We now will perform a 5% test for our hypotheses but using the null distribution approach, rather than a confidence interval.
Recall that the null distribution must be consistent with the null hypothesis: \[ H_0: \mu_R = \mu_L \\ H_1: \mu_R \neq \mu_L \]
So we must make the mean of the right-handed students the same as that of left-handed students and sample from these new data.
Left-handed students
Shift the exercise hours of left-handed students to have the same mean as the right-handed students.
Using rep_sample_n()
, compute 1,000 resample means for left-handed students using the shifted exercise column.
Right-handed students
Using rep_sample_n()
, compute 1,000 resample means for right-handed students.
Combine
Combine the left-handed and right-handed means into a single tibble.

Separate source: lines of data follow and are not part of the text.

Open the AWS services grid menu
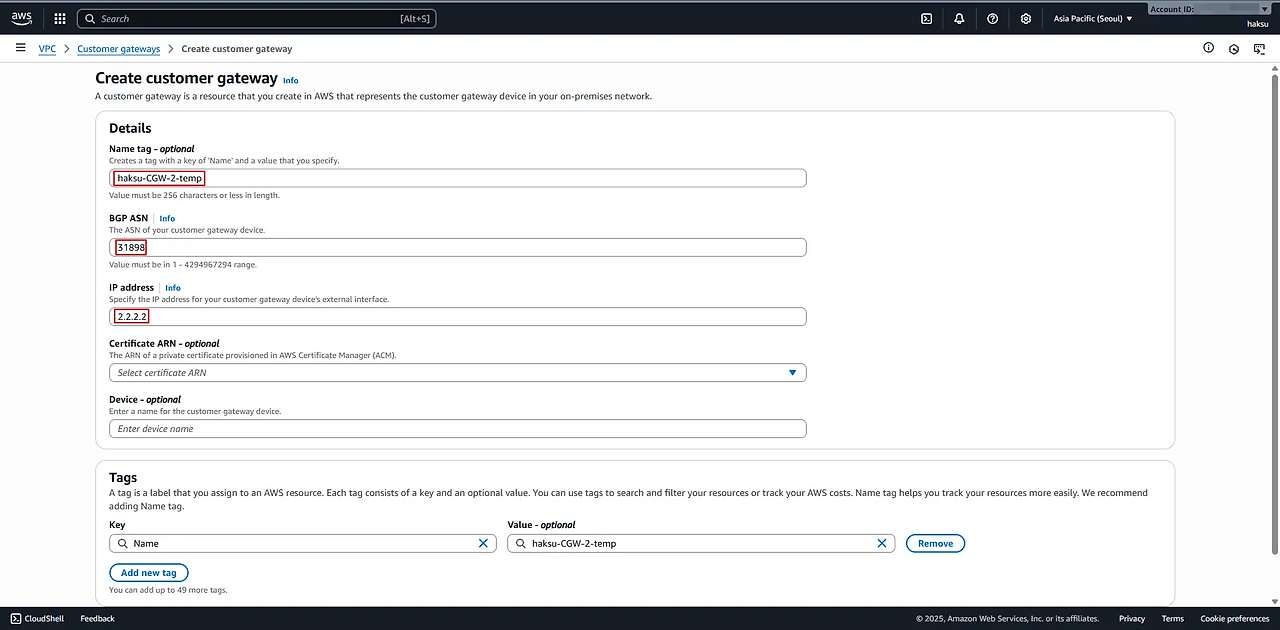 (59, 18)
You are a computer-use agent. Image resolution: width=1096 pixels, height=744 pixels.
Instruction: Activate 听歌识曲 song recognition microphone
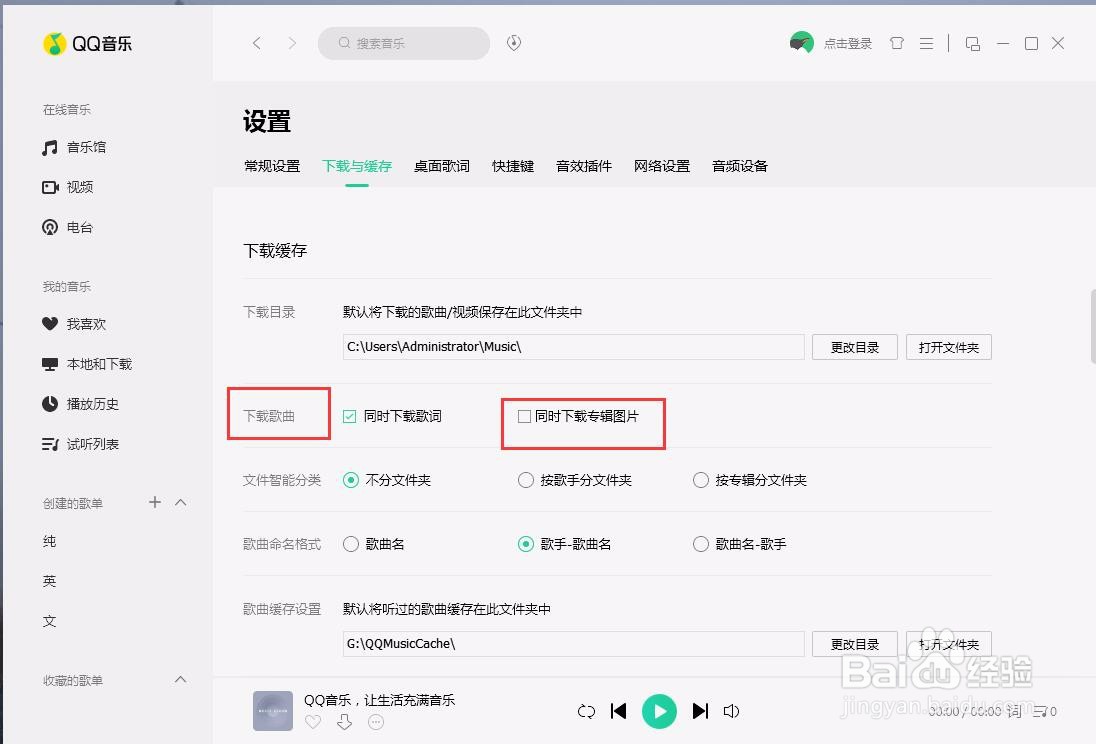tap(513, 43)
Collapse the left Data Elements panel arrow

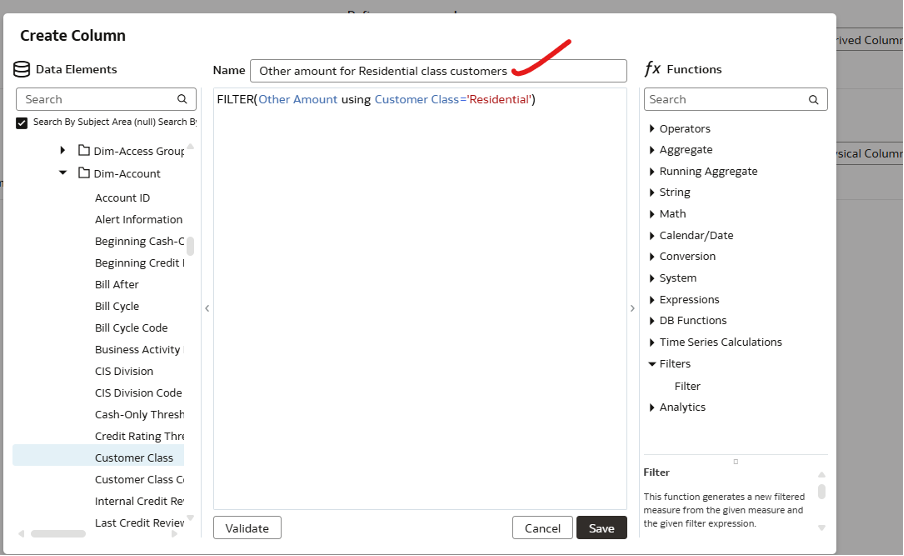point(207,308)
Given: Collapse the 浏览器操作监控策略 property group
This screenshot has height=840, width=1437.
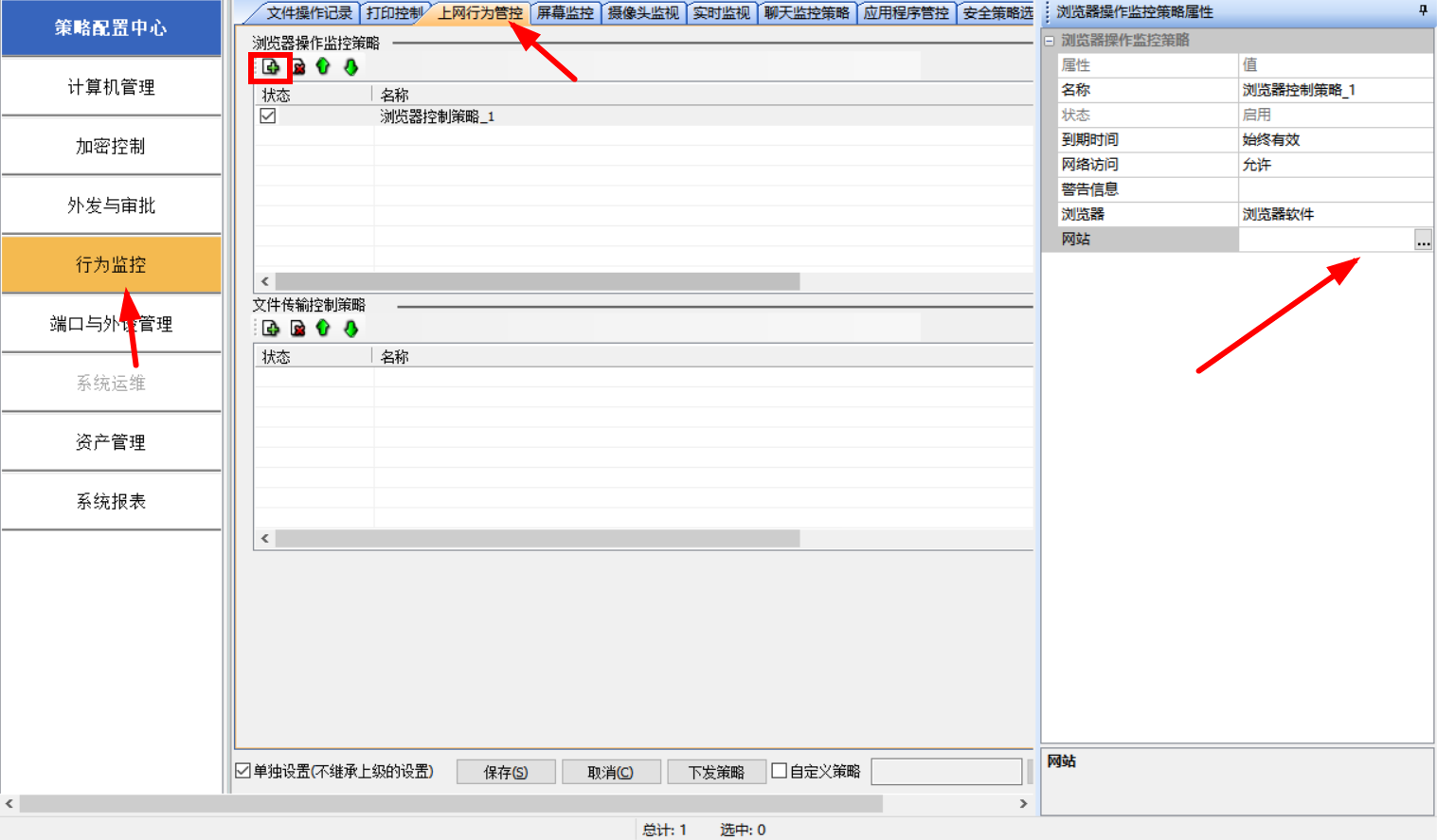Looking at the screenshot, I should coord(1050,41).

Compute the difference between the mean for right-handed students and left-handed students.
Using the critical value method, test whether the sample data provide evidence (at the 5% significance level) that the mean exercise hours for right-handed students and left-handed students are not the same.
Perform the same test using the p-value approach.
Does a test of hypothesis provide you information that a confidence interval does not?
And does a confidence interval provide you information that a test of hypothesis does not?
GOOD PRACTICE
Whenever you reject a null hypothesis, i.e. you find significant results, it is good practice to follow up your analysis by reporting a confidence interval for your statistic.
The hypothesis test tells you the strength of evidence that your sample data provide against the null hypothesis, but it does not tell you much about the magnitude of that effect or difference in means. To get the magnitude, you need a confidence interval.